--- WHAT THIS TASK INVOLVES ---
Please state how many lines of the data below contain the word "Aliando", offering nothing besides the number.

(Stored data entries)
=== Section Start ===
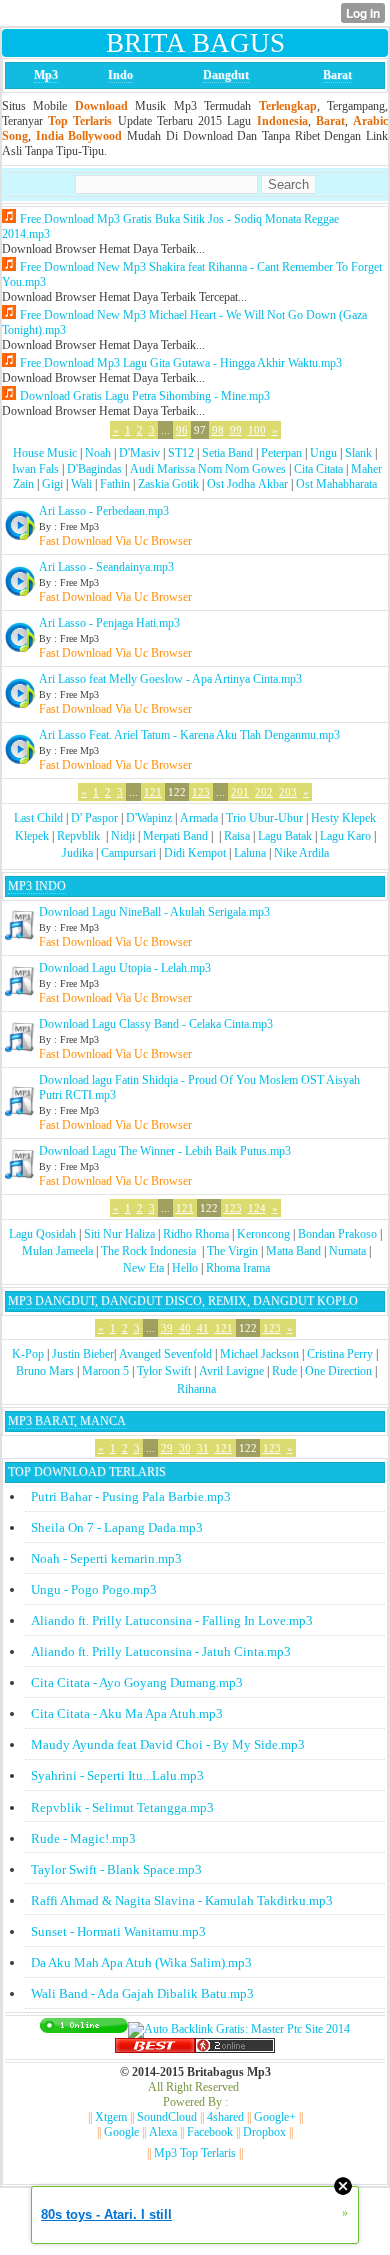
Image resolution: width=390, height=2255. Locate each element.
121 (153, 792)
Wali (81, 484)
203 (288, 792)
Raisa (237, 836)
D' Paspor (94, 818)
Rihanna (196, 1389)
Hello (185, 1268)
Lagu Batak (285, 836)
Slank (358, 453)
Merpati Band (175, 836)
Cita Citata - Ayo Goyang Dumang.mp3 (137, 1682)
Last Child (38, 818)
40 (185, 1328)
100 (257, 430)
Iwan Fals (35, 469)
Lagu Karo (345, 836)
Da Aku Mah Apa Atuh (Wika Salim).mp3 (141, 1962)
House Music (45, 453)
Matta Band (293, 1251)
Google (121, 2132)
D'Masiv (139, 453)
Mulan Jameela (57, 1251)
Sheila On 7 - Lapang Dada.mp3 (117, 1527)
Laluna (250, 853)
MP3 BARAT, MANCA (67, 1421)
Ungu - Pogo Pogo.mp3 (94, 1589)
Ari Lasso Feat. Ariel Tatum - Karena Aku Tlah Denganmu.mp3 (189, 735)
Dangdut (226, 75)
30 (185, 1448)
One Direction (338, 1371)
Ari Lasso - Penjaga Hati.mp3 (109, 623)
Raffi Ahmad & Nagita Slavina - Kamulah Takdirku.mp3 (182, 1900)
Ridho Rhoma (196, 1234)
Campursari (128, 853)
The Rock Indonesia (150, 1251)
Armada (199, 818)
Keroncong (263, 1234)
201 (240, 792)
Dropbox (264, 2132)
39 (167, 1328)
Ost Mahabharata (336, 484)
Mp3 (46, 75)
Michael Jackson (259, 1354)
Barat (337, 75)
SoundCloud (167, 2117)
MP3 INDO (37, 886)
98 (218, 430)
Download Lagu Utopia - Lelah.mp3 (125, 968)
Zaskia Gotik (168, 484)
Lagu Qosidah (42, 1234)
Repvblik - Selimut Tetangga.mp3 (122, 1807)
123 (201, 792)
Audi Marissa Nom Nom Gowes (208, 469)
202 (264, 792)
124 (257, 1208)
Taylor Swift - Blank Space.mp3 (116, 1869)
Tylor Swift (164, 1371)
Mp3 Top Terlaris (195, 2153)
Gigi (52, 484)
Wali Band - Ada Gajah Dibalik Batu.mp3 (142, 1993)
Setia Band (227, 453)
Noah (98, 453)
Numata (347, 1251)
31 (203, 1448)
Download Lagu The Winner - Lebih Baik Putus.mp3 (165, 1151)
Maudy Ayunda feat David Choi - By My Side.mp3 (168, 1744)
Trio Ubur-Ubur (264, 818)
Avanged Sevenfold (165, 1354)
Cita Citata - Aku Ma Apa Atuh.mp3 (127, 1713)
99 (236, 430)
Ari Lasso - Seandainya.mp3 (106, 567)
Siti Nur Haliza (119, 1234)
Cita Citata (318, 469)
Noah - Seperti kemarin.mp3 (106, 1558)
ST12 (181, 453)
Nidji (123, 836)
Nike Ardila (301, 853)
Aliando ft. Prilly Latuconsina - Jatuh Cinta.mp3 (161, 1651)
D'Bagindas (94, 469)
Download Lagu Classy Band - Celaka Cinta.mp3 (156, 1024)
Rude (284, 1371)
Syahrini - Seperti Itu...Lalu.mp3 (117, 1775)
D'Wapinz (149, 818)
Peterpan (281, 453)
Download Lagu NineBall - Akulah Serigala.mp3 (154, 912)
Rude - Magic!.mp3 (83, 1838)
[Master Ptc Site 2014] (239, 2029)
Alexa (163, 2132)
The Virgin (232, 1251)
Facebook (210, 2132)
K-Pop (28, 1354)
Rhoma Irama (238, 1268)
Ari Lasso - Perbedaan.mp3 (104, 511)
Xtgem (111, 2117)
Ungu (323, 453)
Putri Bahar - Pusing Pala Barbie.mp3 (131, 1496)
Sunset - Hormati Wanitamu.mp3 (118, 1931)
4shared (225, 2117)
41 (203, 1328)
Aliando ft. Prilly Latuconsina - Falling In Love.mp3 (172, 1620)
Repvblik (78, 836)
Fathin (115, 484)
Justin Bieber (83, 1354)
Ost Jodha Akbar (247, 484)
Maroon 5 (105, 1371)
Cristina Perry (340, 1354)
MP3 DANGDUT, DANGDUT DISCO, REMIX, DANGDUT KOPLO (183, 1301)
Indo (120, 75)
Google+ (275, 2117)
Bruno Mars (45, 1371)
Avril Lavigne (231, 1371)
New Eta (143, 1268)
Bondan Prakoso (337, 1234)
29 (167, 1448)
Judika (77, 853)
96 (182, 430)
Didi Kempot (195, 853)
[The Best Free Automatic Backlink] (155, 2049)
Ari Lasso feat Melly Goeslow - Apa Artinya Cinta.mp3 (170, 679)
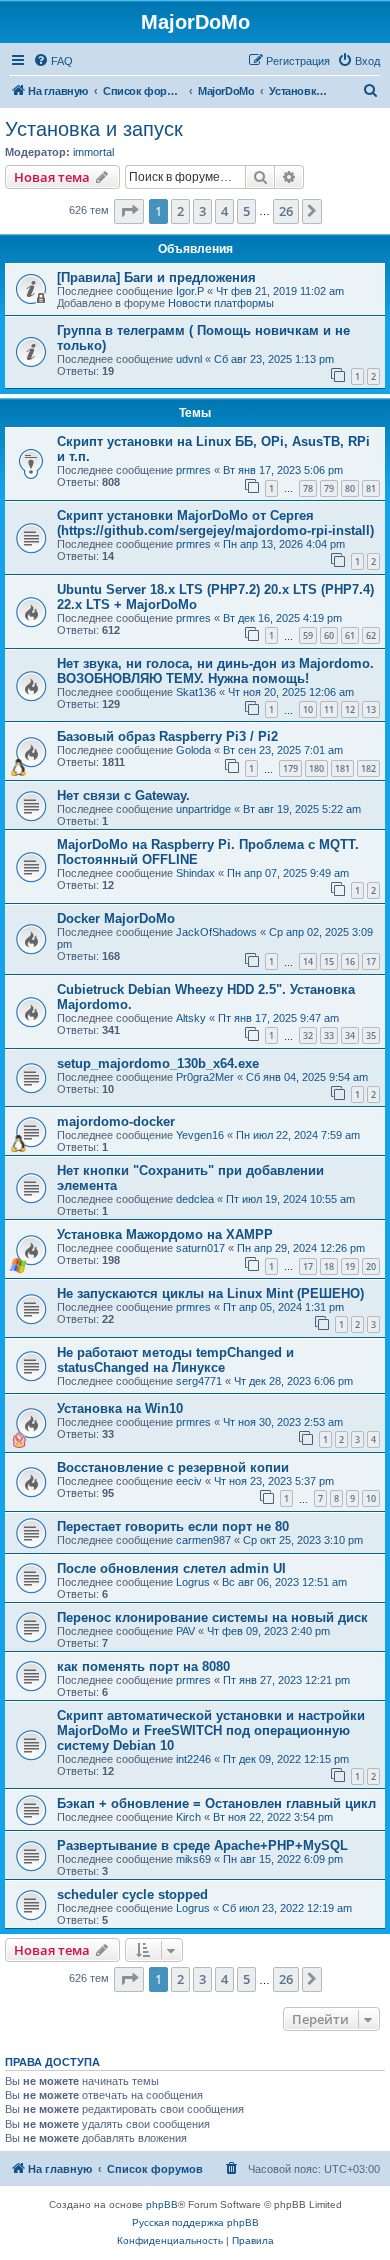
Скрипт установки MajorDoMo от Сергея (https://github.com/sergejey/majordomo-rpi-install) (215, 523)
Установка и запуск (94, 129)
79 (329, 488)
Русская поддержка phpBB (195, 2222)
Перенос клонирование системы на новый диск (212, 1617)
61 (350, 635)
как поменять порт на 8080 (143, 1666)
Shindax (195, 873)
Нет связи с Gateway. (123, 795)
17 (371, 961)
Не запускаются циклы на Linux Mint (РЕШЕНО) (210, 1293)
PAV (185, 1631)
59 (308, 635)
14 (308, 961)
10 (308, 709)
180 (316, 768)
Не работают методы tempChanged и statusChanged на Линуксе (175, 1360)
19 (350, 1266)
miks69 (193, 1859)
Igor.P (190, 291)
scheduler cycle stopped (132, 1894)
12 (350, 709)
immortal (93, 152)
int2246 (193, 1759)
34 (350, 1035)
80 (350, 488)
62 (371, 635)
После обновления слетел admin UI (171, 1568)
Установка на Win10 (120, 1408)
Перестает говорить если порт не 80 (173, 1526)
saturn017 (200, 1248)
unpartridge (203, 809)
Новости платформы (221, 303)
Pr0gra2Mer (205, 1077)
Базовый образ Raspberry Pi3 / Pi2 (167, 736)
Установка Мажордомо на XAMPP (165, 1234)
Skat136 (196, 692)
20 (371, 1266)
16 (350, 961)
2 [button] (180, 211)
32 (308, 1035)
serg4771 (199, 1381)
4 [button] (224, 211)
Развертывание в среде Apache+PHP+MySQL (202, 1845)
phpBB (162, 2204)
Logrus (193, 1582)
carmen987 (203, 1540)
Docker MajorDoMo (116, 918)
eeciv (189, 1481)
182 (368, 768)
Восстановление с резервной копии (173, 1467)
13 (371, 709)
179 (290, 768)
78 (308, 488)
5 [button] (246, 211)
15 (329, 961)
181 (342, 768)
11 (329, 709)
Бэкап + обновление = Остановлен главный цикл (216, 1803)
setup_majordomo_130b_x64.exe (158, 1063)
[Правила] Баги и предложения (156, 277)
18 (329, 1266)
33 (329, 1035)
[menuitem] (53, 61)
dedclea (195, 1199)
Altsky (191, 1018)
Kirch (188, 1817)
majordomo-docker (116, 1121)
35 (371, 1035)
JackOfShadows (216, 932)
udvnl (189, 359)
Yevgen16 (200, 1135)
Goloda (193, 750)
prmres (193, 470)
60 (329, 635)
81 (371, 488)
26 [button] (286, 211)
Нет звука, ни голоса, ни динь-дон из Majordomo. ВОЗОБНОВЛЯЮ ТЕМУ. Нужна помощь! (215, 671)
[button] (129, 211)
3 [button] (202, 211)
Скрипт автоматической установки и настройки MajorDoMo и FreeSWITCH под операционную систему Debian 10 (211, 1730)
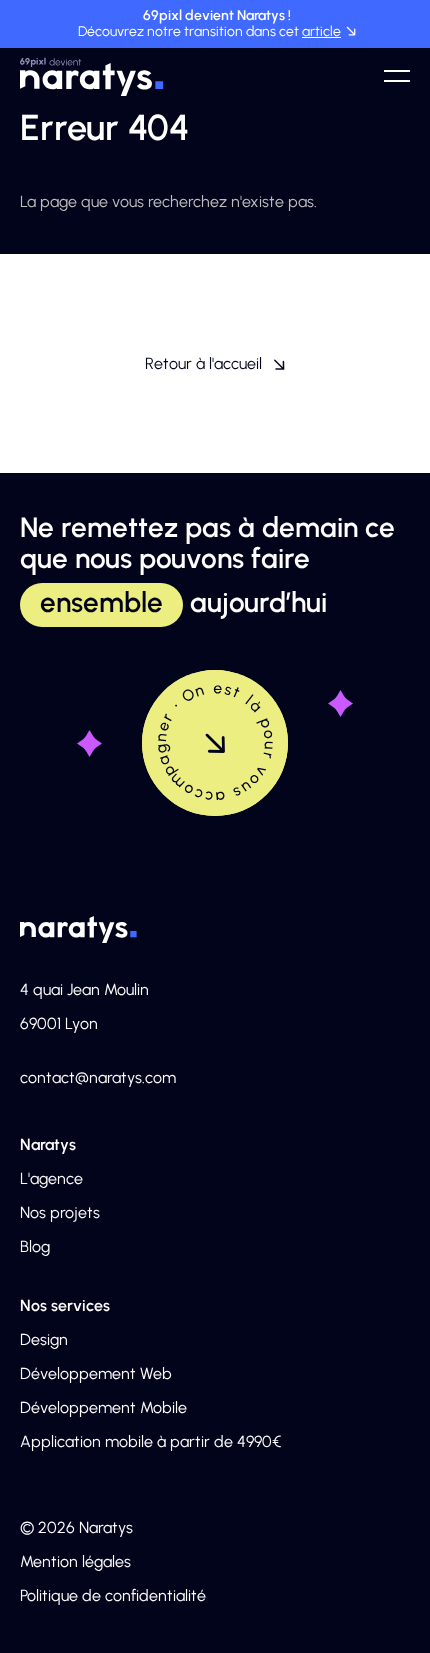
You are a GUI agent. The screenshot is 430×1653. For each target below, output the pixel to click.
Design (44, 1339)
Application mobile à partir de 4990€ (150, 1441)
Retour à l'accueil (203, 363)
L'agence (51, 1178)
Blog (35, 1246)
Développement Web (96, 1373)
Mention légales (75, 1561)
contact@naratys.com (98, 1077)
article (321, 31)
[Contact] (215, 743)
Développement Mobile (103, 1407)
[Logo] (92, 76)
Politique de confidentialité (113, 1595)
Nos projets (60, 1212)
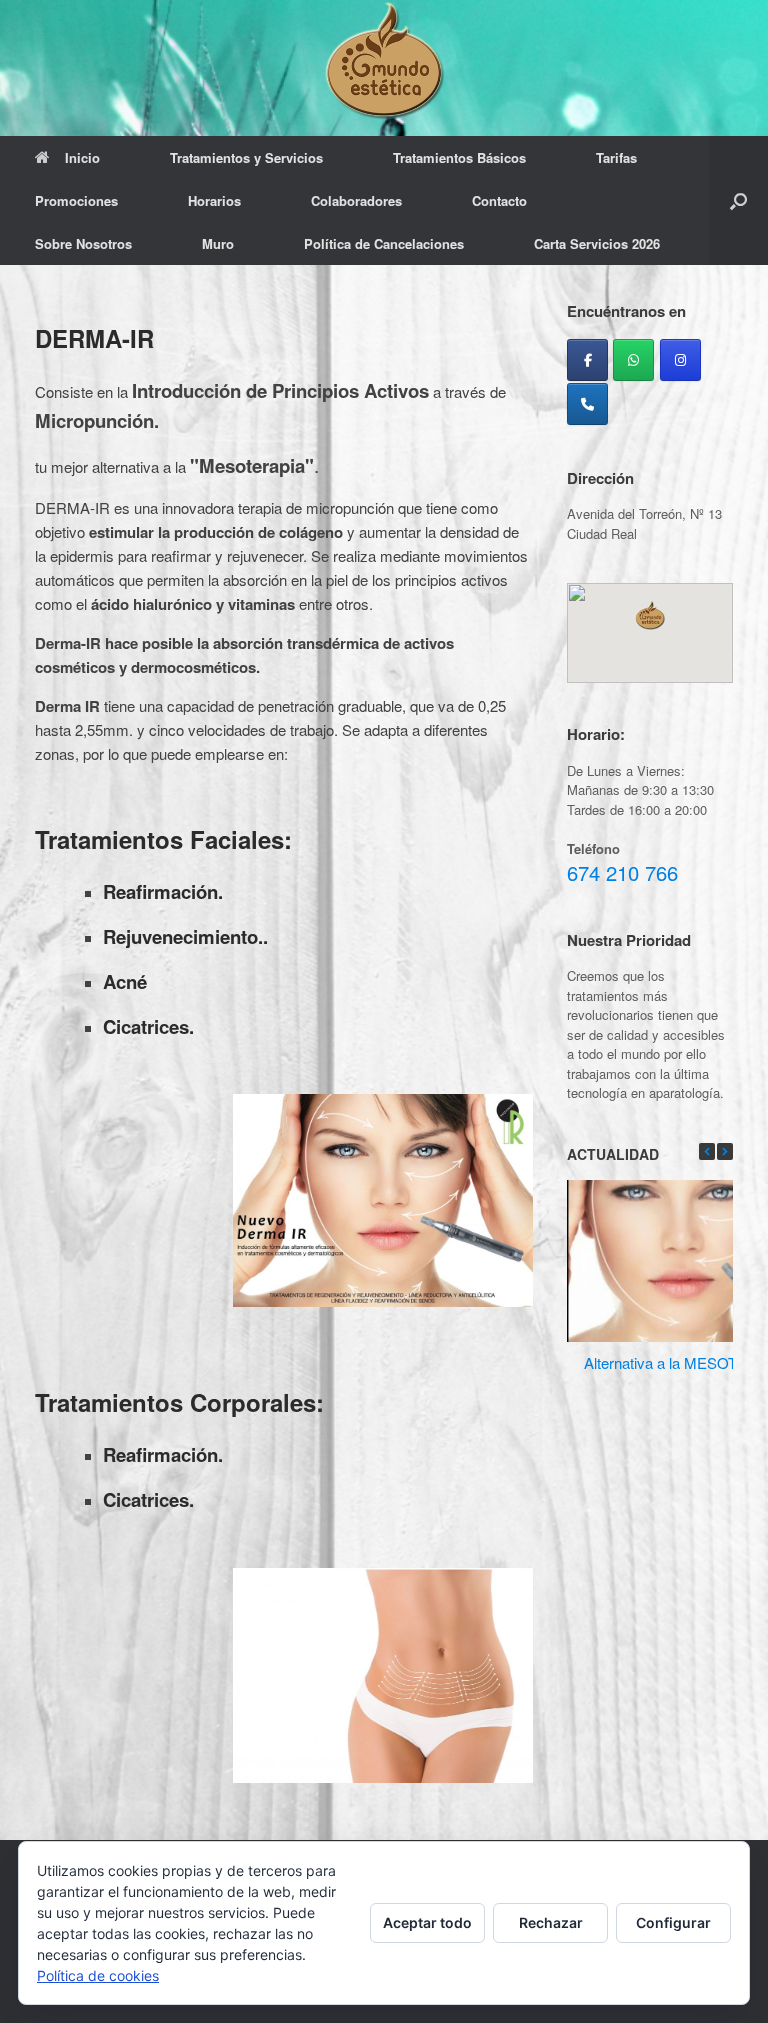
=== Section End ===
--- TASK ANSWER ---
2